> [Job]: Rewrite the records from the first line up to and including the line with "click(x=37, y=281)", replacing "sidebar" with "side menu" and changing nothing else. Leave the pictures out of your answer.
=====
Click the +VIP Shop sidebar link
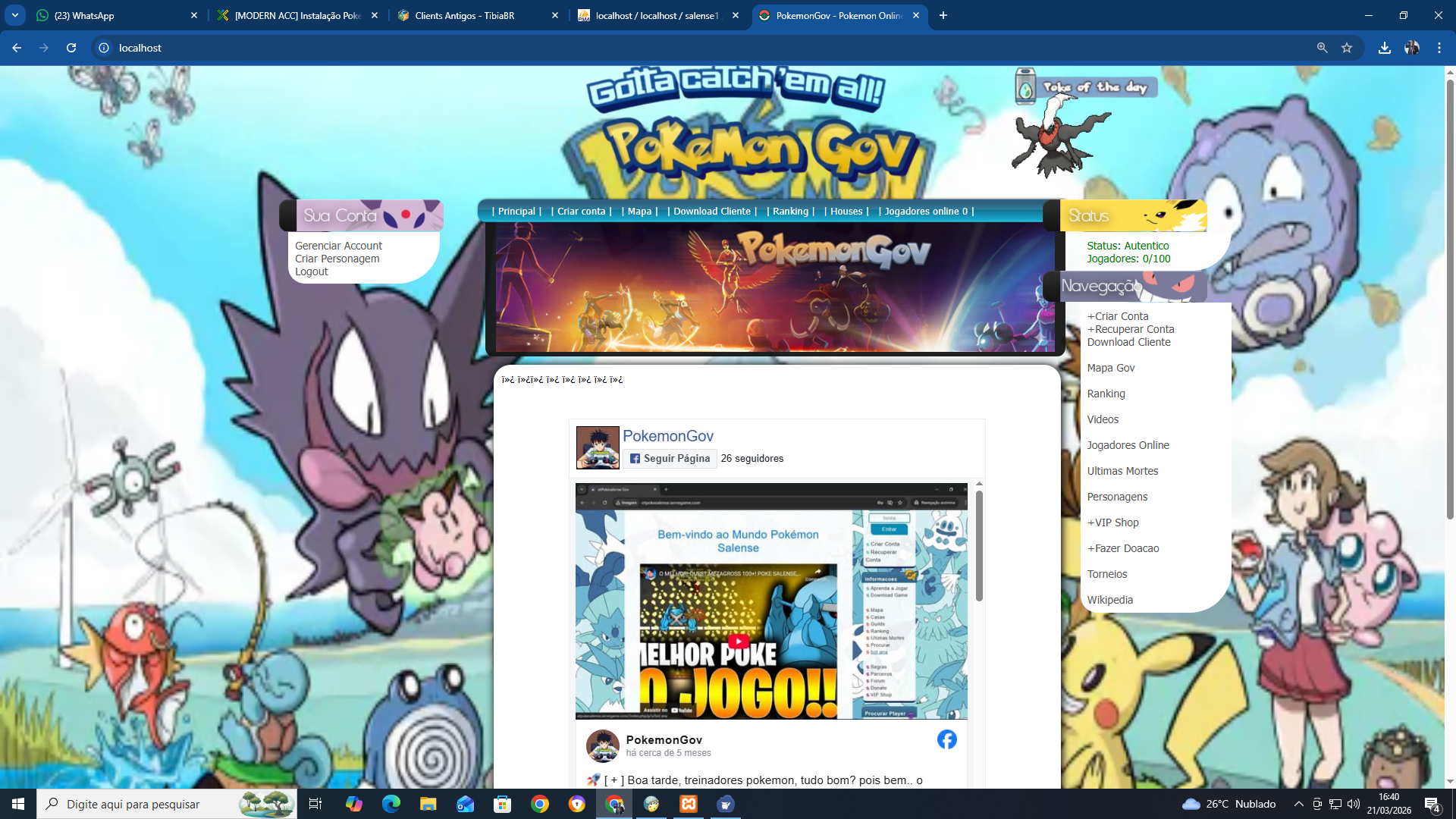pyautogui.click(x=1112, y=522)
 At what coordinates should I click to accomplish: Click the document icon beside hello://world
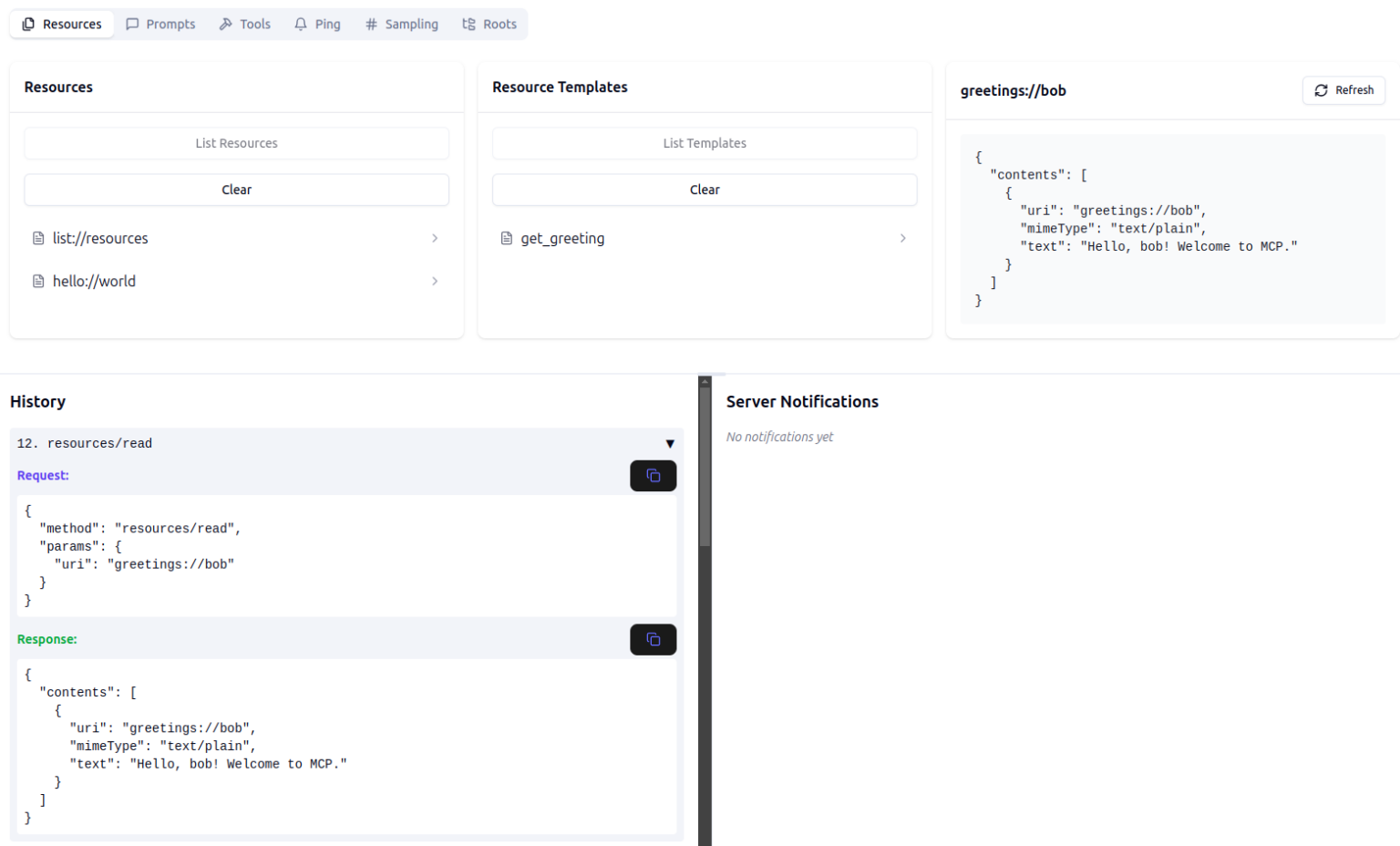click(x=37, y=281)
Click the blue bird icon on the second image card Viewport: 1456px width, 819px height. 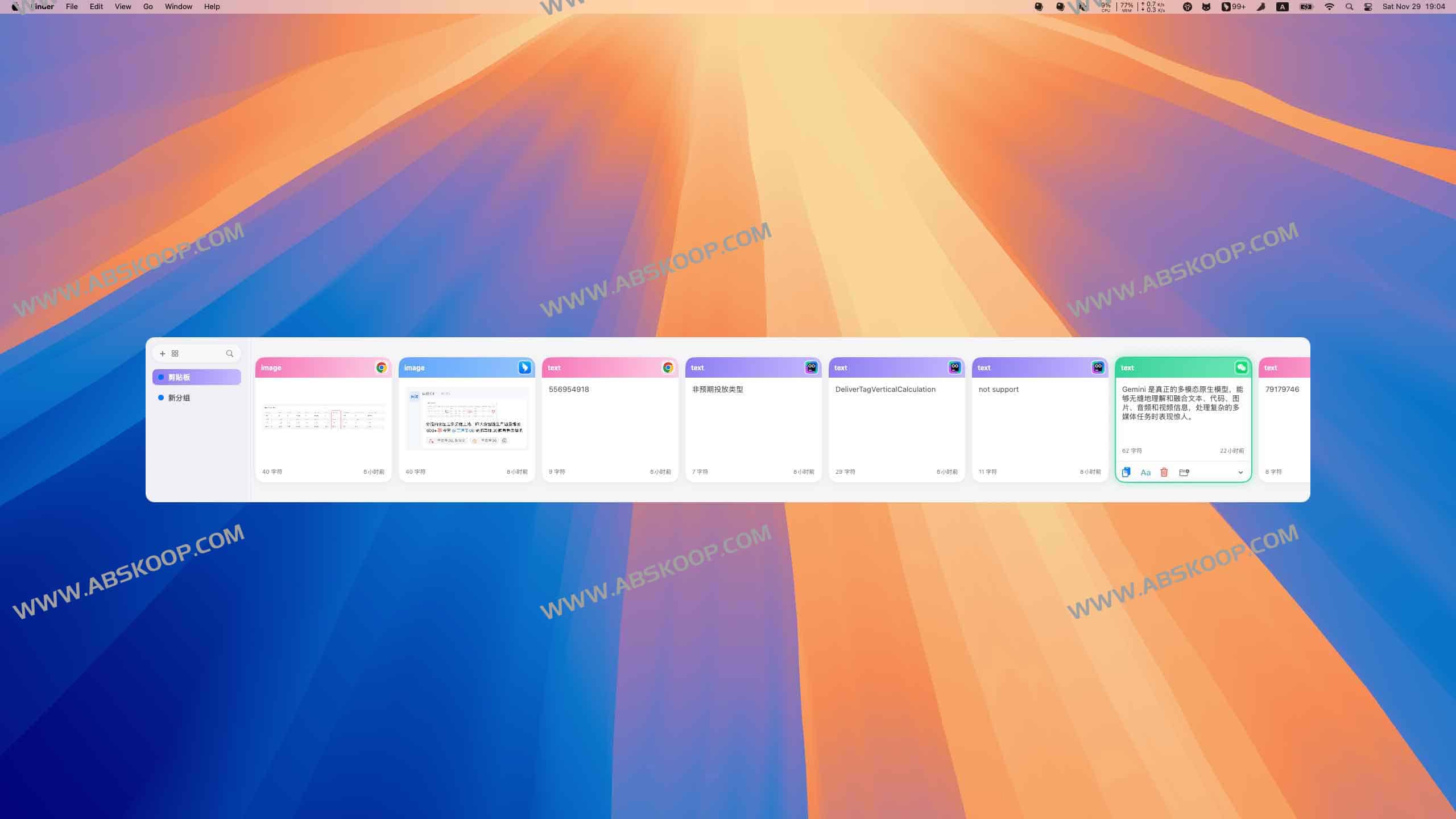[x=526, y=368]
=====
> [Finished answer]:
Click the +VIP Shop side menu link
pyautogui.click(x=1112, y=522)
 At what coordinates should I click to accomplish: Click the document icon beside hello://world
click(x=37, y=281)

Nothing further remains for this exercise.